Chapter 20: Neural Turing Machines
“We extend the capabilities of neural networks by coupling them to external memory resources, which they can interact with by attentional processes.”
Based on: “Neural Turing Machines” (Alex Graves, Greg Wayne, Ivo Danihelka, 2014)

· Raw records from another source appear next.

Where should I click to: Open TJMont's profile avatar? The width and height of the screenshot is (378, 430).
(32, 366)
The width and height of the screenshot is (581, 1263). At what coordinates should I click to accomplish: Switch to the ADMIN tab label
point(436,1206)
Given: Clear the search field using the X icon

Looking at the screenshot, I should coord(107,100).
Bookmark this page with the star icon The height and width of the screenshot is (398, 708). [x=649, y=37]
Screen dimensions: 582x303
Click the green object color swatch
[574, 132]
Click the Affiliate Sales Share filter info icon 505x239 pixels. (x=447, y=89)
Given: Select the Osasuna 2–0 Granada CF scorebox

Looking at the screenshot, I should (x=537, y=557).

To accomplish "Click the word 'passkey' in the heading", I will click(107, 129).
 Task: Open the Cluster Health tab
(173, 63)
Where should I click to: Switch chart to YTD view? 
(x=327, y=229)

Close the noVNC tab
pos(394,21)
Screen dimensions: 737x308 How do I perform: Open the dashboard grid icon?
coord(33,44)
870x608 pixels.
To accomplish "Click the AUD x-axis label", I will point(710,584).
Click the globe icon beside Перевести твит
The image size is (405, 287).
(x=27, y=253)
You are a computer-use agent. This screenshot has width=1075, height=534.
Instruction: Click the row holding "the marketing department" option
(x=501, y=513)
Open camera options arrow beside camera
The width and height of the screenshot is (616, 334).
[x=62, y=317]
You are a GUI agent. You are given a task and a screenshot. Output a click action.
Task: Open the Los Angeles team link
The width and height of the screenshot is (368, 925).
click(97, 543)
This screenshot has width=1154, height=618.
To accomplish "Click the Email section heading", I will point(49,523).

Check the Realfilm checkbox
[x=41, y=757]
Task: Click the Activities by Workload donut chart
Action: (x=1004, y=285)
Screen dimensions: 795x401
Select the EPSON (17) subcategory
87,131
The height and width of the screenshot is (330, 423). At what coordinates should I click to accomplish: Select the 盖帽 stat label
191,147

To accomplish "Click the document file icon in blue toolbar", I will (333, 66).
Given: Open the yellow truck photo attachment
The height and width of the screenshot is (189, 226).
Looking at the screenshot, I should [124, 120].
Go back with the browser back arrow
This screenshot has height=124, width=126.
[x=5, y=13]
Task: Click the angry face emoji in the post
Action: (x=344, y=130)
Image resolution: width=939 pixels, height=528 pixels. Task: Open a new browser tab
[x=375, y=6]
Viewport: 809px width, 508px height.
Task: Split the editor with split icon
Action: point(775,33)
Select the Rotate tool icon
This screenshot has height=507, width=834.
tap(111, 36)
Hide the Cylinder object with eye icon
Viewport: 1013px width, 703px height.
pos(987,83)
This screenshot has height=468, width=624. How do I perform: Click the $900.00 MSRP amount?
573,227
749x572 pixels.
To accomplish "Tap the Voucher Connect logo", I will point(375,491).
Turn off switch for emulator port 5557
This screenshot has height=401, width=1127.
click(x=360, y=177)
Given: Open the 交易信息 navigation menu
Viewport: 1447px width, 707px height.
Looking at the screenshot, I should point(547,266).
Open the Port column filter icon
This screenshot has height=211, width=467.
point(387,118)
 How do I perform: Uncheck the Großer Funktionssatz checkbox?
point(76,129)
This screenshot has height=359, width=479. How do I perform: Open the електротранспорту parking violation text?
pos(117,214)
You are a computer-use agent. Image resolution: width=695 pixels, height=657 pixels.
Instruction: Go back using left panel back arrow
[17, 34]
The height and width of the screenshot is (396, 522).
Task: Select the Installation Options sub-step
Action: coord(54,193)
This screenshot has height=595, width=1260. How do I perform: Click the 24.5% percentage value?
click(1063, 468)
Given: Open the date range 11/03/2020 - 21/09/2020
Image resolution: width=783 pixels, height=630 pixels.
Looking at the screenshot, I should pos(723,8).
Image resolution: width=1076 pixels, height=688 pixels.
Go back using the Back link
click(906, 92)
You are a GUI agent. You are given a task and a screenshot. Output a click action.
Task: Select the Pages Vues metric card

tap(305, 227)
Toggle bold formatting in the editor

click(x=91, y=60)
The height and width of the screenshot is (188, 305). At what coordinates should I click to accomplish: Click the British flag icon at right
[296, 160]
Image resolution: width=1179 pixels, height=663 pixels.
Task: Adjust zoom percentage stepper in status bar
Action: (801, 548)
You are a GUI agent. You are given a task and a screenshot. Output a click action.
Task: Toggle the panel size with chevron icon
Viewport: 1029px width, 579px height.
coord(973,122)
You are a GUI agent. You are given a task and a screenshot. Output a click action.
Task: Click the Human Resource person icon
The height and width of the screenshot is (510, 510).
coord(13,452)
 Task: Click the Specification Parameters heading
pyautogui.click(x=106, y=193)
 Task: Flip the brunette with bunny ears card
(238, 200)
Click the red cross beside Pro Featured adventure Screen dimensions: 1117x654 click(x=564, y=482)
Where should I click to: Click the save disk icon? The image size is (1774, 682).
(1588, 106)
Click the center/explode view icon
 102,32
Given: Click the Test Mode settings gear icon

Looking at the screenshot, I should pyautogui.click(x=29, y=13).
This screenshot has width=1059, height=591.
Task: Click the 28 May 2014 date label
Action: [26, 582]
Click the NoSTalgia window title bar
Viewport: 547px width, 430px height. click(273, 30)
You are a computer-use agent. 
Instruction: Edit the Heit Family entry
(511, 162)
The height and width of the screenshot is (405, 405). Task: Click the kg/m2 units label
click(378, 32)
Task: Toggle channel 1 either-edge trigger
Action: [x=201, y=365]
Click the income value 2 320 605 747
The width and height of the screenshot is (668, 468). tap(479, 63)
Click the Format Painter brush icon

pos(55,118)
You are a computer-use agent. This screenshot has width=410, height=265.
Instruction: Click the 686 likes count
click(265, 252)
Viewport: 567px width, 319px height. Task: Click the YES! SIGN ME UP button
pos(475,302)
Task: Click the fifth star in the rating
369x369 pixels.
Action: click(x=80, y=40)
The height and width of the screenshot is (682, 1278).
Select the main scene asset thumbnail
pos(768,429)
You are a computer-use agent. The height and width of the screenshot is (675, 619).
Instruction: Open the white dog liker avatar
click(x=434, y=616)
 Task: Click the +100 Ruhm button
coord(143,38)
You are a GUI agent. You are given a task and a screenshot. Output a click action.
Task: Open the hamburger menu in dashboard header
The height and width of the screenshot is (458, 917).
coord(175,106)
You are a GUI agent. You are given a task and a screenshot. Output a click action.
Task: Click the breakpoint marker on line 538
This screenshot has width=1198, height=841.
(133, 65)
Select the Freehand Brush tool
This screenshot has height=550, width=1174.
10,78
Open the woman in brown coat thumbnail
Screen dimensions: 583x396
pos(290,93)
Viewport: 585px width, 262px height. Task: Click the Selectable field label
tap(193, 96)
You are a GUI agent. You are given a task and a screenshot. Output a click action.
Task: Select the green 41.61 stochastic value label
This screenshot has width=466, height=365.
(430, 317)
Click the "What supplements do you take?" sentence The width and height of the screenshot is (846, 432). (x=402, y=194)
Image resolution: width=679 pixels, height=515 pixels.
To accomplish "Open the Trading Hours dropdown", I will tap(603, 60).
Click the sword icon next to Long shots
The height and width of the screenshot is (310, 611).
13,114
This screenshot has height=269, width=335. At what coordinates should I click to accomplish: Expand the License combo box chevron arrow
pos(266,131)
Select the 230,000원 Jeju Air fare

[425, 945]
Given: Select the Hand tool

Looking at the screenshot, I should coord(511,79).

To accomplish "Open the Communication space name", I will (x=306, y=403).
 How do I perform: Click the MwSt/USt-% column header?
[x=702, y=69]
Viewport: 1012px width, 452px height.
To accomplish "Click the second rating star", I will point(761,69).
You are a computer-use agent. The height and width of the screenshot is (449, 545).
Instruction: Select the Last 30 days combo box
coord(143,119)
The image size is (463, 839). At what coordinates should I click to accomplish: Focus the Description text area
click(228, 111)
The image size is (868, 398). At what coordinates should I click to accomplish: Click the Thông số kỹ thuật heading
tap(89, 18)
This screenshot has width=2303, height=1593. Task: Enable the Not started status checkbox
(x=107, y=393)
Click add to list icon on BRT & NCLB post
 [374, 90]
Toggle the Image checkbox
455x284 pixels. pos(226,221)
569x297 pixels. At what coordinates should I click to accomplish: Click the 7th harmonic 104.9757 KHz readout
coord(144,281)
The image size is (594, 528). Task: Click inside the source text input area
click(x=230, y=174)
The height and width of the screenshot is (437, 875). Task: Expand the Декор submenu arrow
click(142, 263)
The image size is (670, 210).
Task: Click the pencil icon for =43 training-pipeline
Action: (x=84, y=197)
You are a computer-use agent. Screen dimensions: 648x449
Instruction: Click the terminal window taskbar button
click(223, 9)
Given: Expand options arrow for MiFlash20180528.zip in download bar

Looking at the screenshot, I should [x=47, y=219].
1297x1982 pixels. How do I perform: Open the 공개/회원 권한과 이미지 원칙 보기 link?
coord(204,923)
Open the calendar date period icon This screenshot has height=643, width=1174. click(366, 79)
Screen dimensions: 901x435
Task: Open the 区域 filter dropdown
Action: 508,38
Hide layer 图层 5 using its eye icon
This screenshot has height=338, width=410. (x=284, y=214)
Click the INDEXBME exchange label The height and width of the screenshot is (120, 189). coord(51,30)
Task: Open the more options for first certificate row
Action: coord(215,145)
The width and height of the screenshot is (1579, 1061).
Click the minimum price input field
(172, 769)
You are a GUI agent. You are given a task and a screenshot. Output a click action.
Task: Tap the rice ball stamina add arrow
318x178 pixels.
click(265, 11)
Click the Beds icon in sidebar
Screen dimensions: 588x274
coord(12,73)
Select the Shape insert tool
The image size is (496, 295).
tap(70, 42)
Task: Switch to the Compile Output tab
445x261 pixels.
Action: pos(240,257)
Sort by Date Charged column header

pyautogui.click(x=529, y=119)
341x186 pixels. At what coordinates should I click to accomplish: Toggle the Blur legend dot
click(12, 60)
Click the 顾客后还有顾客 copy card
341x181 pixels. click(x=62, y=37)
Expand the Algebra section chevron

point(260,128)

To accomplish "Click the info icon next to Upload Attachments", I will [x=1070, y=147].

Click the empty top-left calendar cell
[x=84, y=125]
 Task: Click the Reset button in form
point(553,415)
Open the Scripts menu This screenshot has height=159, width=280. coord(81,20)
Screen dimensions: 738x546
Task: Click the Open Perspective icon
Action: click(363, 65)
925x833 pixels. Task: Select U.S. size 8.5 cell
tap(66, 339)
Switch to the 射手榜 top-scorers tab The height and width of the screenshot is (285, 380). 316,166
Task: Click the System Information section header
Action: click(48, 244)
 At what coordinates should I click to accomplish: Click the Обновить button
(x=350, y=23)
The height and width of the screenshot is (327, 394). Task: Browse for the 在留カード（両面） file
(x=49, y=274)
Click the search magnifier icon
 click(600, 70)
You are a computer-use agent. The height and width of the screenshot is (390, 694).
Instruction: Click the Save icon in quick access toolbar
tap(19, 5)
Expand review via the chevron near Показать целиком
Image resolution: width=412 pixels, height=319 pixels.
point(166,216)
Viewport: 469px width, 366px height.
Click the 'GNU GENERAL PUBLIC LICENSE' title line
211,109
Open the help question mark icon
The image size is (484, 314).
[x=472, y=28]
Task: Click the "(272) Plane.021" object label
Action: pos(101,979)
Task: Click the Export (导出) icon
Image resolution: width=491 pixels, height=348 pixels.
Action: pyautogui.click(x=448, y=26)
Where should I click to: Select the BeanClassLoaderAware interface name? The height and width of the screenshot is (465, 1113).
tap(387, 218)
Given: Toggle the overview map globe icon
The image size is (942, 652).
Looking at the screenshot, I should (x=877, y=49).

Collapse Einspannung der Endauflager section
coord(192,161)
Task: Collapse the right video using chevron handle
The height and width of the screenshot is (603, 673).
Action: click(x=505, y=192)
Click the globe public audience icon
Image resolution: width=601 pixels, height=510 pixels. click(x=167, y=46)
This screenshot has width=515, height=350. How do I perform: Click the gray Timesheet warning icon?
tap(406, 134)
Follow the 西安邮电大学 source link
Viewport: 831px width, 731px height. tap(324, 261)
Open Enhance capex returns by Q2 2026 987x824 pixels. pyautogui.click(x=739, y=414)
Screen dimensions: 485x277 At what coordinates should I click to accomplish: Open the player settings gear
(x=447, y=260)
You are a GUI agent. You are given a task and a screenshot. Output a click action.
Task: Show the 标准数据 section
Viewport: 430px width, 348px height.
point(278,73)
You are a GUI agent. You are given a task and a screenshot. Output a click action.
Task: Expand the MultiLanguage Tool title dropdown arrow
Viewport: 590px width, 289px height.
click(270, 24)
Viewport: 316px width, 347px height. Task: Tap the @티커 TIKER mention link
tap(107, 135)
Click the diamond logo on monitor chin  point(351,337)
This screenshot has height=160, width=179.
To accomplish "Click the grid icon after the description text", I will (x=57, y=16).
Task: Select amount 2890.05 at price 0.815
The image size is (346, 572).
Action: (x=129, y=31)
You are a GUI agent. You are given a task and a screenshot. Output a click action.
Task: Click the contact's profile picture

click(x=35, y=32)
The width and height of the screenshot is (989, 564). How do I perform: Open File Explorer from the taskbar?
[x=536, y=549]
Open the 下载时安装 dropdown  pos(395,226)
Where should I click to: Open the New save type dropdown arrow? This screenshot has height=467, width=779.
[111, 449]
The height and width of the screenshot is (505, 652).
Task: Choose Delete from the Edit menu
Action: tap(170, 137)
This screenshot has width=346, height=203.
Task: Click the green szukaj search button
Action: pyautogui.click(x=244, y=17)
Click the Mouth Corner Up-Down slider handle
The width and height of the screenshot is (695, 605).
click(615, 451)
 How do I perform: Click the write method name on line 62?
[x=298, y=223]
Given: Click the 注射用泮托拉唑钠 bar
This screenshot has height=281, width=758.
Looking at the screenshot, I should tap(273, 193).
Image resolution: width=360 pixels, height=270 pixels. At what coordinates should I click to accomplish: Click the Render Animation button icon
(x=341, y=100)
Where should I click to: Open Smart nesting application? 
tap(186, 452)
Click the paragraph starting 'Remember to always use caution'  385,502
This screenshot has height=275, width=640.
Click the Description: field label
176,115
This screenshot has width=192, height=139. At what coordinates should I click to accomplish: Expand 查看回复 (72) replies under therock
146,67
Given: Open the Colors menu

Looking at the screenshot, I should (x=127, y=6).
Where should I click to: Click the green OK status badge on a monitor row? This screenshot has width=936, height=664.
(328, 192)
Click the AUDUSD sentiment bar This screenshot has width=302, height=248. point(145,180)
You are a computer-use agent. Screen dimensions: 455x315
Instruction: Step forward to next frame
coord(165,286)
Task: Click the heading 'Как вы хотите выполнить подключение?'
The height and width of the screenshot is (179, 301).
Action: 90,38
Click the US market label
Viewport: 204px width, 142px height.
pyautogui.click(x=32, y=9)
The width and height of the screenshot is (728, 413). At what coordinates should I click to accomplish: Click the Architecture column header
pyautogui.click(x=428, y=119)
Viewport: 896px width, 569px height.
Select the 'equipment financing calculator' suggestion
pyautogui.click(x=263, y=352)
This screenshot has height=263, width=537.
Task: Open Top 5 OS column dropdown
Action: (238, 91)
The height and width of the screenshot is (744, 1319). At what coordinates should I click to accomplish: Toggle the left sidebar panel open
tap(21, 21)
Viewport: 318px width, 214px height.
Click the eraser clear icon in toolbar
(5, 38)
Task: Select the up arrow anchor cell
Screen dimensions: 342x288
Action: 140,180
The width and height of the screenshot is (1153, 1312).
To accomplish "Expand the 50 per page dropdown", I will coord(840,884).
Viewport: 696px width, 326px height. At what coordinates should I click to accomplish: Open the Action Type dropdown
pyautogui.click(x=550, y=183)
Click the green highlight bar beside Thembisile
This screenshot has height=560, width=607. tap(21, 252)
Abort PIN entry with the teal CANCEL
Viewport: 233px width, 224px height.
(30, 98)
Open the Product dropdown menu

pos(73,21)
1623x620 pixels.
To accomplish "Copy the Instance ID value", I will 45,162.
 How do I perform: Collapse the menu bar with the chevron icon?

| 📄 Original Paper: arXiv:1410.5401 | Google DeepMind |
20.1 The Memory Problem
Standard neural networks have fixed-size internal memory (hidden states). But many tasks require:
- Long-term storage: Remember information for many steps
- Selective recall: Retrieve specific memories
- Variable capacity: Handle different amounts of information
graph TB
subgraph "Standard Neural Network"
H["Hidden state h<br/>(fixed size)"]
L["Limited capacity<br/>Information decays"]
end
subgraph "Neural Turing Machine"
M["External Memory M<br/>(large, persistent)"]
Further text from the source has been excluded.